In the next use case, we developed a system to count people on an overhead embedded system with an omni-directional camera. By using this system, e.g. above flex-desks or meeting-room tables, the degree of occupancy can be measured allowing for their usage optimisation. However, privacy regulations apply when placing visual sensors in work environments. In order to comply to the privacy regulations, our system runs on an embedded platform, transmitting no visual data. Furthermore, we use low resolution images on which people are unidentifiable. In order to raise accuracy performance, we propose to use temporal information using interlacing kernels to compensate for the data loss when down-scaling the visual data. Our results show acceptable performances at a resolution of 48X48, running at 0.1 FPS on an embedded platform.

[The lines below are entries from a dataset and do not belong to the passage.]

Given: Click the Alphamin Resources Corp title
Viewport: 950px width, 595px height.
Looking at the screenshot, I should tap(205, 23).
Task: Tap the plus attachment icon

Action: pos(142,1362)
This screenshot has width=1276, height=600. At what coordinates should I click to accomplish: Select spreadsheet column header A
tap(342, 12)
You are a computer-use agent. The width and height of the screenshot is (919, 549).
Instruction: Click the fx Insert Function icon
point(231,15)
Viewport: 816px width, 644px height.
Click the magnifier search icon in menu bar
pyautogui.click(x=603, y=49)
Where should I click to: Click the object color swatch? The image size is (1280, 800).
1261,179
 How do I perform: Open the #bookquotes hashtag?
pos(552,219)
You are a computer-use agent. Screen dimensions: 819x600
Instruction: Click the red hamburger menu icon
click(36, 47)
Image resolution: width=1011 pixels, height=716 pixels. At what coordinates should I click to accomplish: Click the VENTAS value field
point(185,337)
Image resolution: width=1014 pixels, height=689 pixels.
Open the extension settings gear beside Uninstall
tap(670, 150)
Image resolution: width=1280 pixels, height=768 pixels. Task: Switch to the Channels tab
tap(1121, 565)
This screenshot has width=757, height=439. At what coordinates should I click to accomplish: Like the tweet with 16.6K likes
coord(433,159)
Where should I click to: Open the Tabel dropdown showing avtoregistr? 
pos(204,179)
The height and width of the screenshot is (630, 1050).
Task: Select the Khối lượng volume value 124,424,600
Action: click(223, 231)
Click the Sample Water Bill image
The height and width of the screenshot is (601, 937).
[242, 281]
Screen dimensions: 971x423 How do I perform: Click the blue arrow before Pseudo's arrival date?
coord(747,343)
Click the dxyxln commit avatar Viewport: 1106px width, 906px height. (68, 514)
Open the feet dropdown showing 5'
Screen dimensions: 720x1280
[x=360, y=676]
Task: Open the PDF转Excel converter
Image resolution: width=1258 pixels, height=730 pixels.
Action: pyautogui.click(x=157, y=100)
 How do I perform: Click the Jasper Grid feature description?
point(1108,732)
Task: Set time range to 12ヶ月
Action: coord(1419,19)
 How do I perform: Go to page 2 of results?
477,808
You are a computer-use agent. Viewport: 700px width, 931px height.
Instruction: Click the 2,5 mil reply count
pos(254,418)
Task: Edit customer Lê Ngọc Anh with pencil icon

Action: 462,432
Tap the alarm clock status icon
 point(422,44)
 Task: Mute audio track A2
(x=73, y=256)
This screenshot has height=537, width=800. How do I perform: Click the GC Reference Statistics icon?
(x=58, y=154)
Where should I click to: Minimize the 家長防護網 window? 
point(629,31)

In our third use case, we developed a tool to automatically extract areas-of-interest on mobile eye-tracker recordings. These eye-trackers are a type of smart glasses capable of recording the wearer’s perspective, along with their gaze location. Opposed to screen mounted eye-trackers, mobile eye-trackers are low-key and mobile allowing their usage in, for example, human-human conversations. However, each study produces new unseen data which caused heavy workloads for human annotators after each recording. Our tool uses a state-of-the-art pose estimator to autonomously calculate person areas-of-interest, e.g. the head area, while imitating the allowed margin set by a human annotator. Furthermore, we allow the user to create identity labels with limited manual effort, by which the system can add person identities to each area-of-interest. By combining the gaze location, along with the areas-of-interest, we can afterwards classify the gaze labels for each user study.

A last use case involves an X-ray scanner in a hospital. To allow for more flexibility, modern X-ray scanners are attached to a robotic arm to enable multiple scan positions by moving around in the scanner room. However, additional safety precautions are needed to assure no collisions can occur between people present and the robotic arm. In this use case, we developed a system capable of calculating a multi-view 3D occupancy map of the persons in the scanner room. Afterwards, this 3D occupancy map can be used to restrict robotic movements to avoid person-robot collisions.

Each of the aforementioned use cases involve a real-life application, each with its own real-live challenges. Within this PhD, we use and compare several techniques capable of extracting abstract vision based meta-data. Based on this abstract meta-data, actual real-life exploitation of it could be achieved. Our research shows that, by pushing techniques to go further than generic large dataset evaluations, we can bring along different insights on their performance for real-life exploitation.